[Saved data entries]
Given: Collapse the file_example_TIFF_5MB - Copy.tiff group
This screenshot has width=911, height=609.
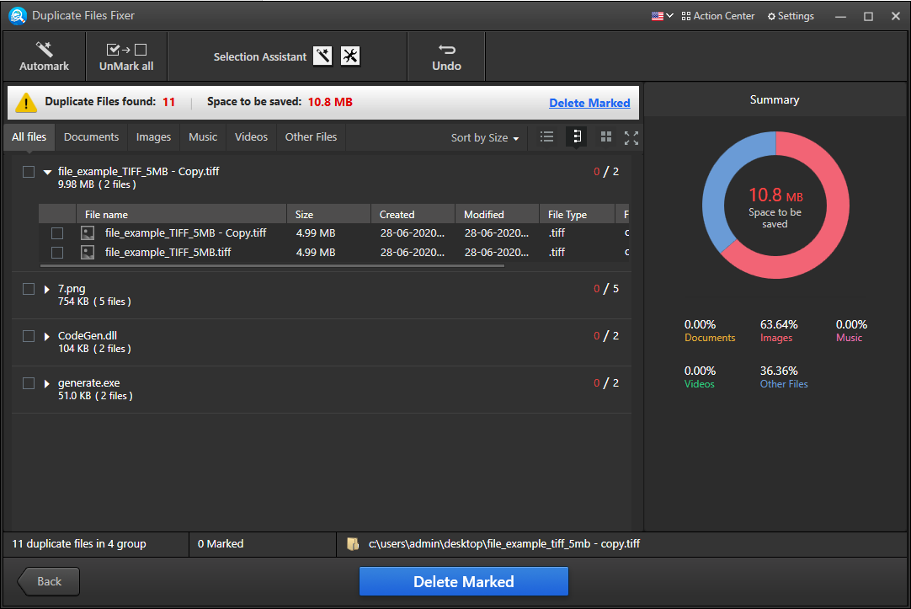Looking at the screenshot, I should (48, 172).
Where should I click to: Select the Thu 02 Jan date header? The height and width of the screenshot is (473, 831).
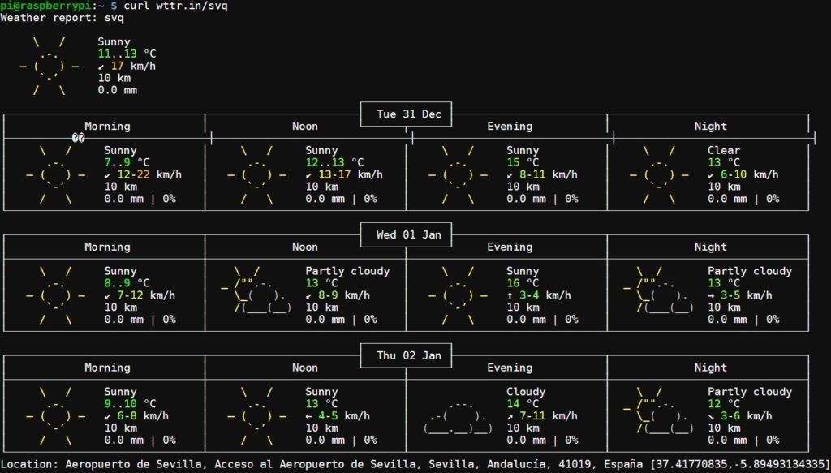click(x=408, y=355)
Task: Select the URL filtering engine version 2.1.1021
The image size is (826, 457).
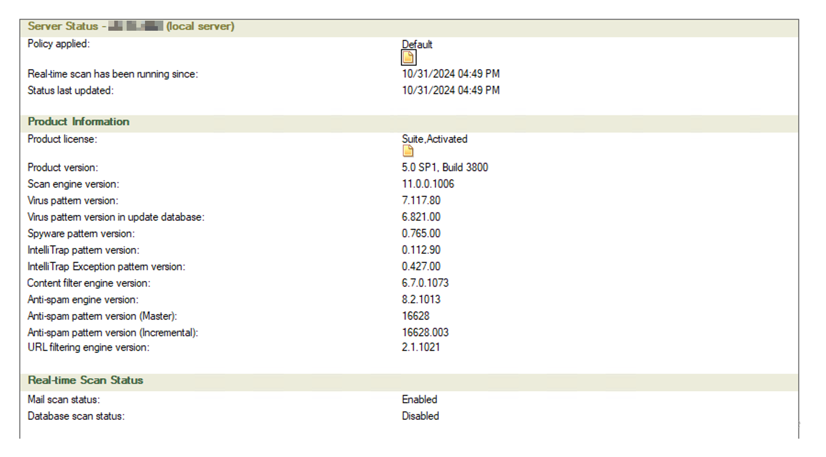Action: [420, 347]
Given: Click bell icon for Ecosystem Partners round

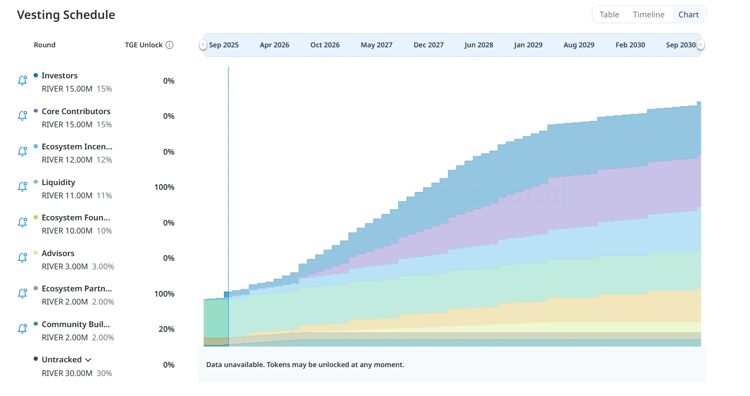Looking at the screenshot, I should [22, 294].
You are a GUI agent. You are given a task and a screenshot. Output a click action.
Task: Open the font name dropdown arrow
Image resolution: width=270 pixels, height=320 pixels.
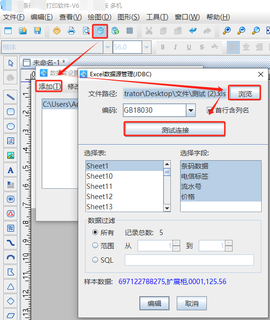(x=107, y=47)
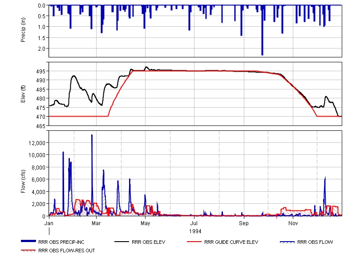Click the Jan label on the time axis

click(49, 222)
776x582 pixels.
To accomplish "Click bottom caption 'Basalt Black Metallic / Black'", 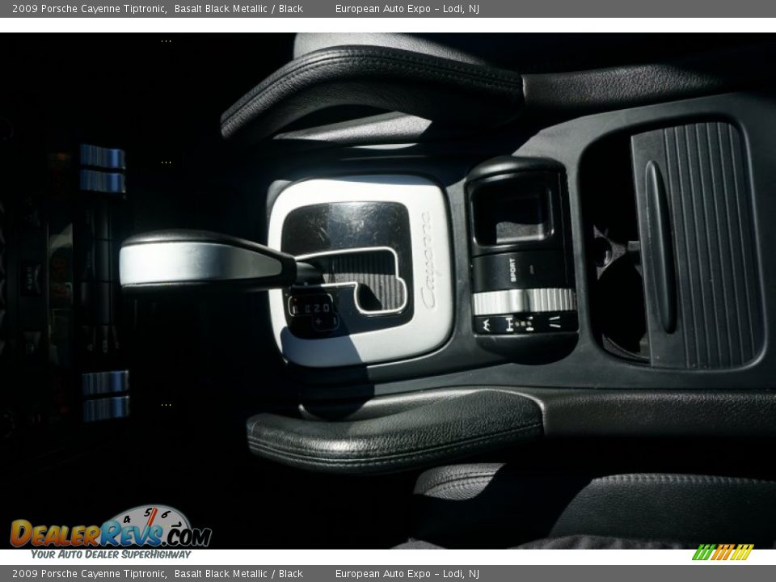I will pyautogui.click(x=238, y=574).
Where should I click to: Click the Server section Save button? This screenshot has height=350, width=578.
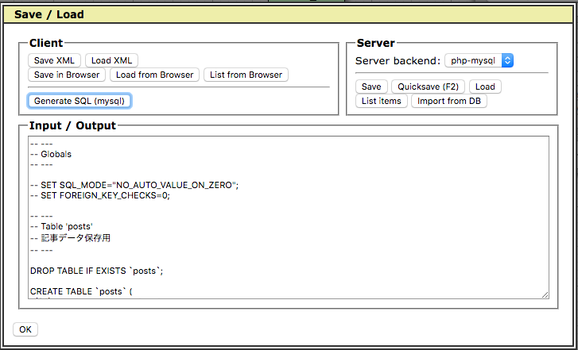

— TASK REQUIREMENTS —
Copy exactly, without pictures, the lines above from the one with "Where should I click to: Select" down to the one with "Task: Open the font name dropdown arrow", inclusive.

— YOUR SOLUTION —
Where should I click to: Select the Thu 02 Jan date header? The height and width of the screenshot is (473, 831).
click(x=408, y=355)
Task: Select the URL filtering engine version 2.1.1021
The image size is (826, 457).
Action: [420, 347]
Given: Click bell icon for Ecosystem Partners round

Looking at the screenshot, I should [22, 294].
You are a GUI agent. You are given a task and a screenshot. Output a click action.
Task: Open the font name dropdown arrow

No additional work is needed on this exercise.